Aunque ella no lo recuerda, Caroline Weiz, una psicóloga de la universidad de Punget Sound en Estados Unidos, hizo parte de ese primer grupo de niños que Mischel invitó a participar y fue una de las que logró postergar la gratificación. Obtuvo su doctorado en Psicología social en la Universidad de Princeton y trabajó en un proyecto de cine relacionado con hábitos y fuerza de voluntad. Para ella enseñar estrategias que permitan demorar la gratificación sigue siendo crucial. “Ciertas metas como obtener un Ph.D. requieren de esta capacidad”, le dijo a SEMANA.

Sin embargo, no todos están de acuerdo. Andrés Osuna, director de Rectamente, opina que la teoría del autocontrol y la postergación del placer “está mandada a recoger pues cuando hay tanta represión la gente se enferma”. Hoy, según Osuna, está tomando fuerza la conducción emocional, que consiste en no controlar las emociones sino en expresarlas. “Ser impulsivo no necesariamente es malo”, dice.

No obstante, Roy Baumeister, psicólogo de la Universidad de Florida y autor del libro Will Power señala que después de promover por muchos años la autoestima como característica del éxito, hoy ante la evidencia, cree que el autocontrol es la fuerza más grande que tiene el ser humano. “Cada día aparecen más y más estudios indicando los beneficios en el estudio y el trabajo, en la salud mental y física, en el comportamiento social, en la felicidad y en la longevidad”, dice. Y todo gracias a un simple y divertido experimento con masmelos.

La ciencia de esperar

Algunos consejos que ayudan a postergar la gratificación: 

Olvidar el estímulo: un chocolate en medio de una dieta puede ser un tormento. El estímulo siempre va a ser atractivo. Por eso Mischel recomienda hacer lo mismo que hicieron los niños: distraerse en otro tema para no pensar en el masmelo.

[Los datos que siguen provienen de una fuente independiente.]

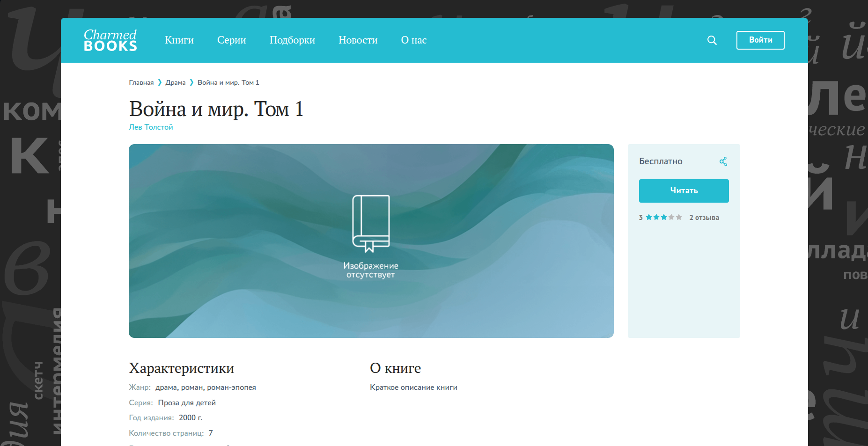868x446 pixels.
Task: Open author link Лев Толстой
Action: click(151, 127)
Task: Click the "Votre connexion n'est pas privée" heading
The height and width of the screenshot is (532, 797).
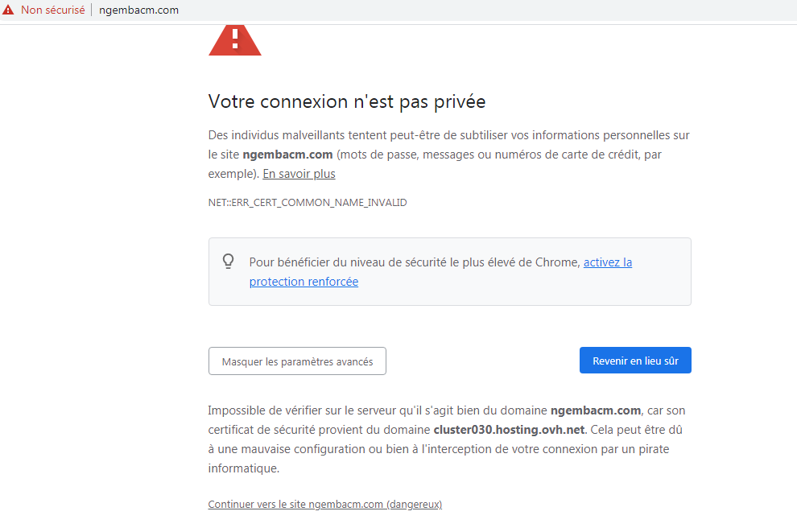Action: point(346,102)
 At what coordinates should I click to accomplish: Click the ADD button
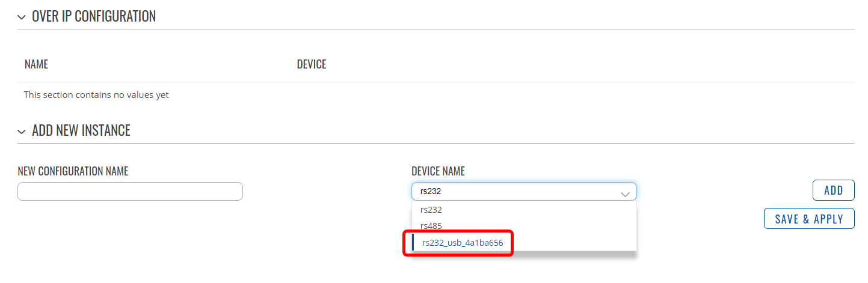tap(834, 190)
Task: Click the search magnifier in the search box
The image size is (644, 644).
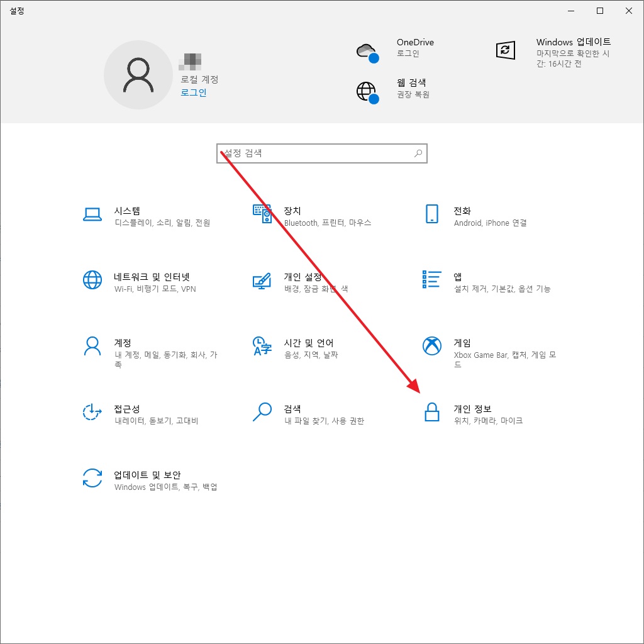Action: coord(416,153)
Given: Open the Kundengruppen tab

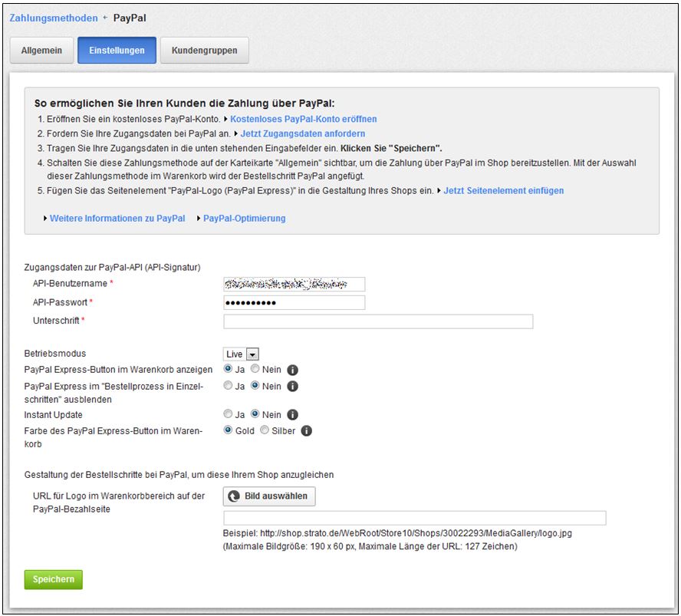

Enfocarse en la recompensa: la clave no es tener fuerza de voluntad, dice Mischel, sino enviar la atención hacia otro placer disponible en ese momento. Otra posibilidad es concentrarse en la recompensa que tendrá por ese sacrificio.

Pensar en abstracto: cuando el estímulo no puede quitarse de la vista ayuda pensar en él como algo diferente tal y como hicieron los niños en uno de los experimentos de Mischel en donde imaginaron que los masmelos eran pedazos de nube.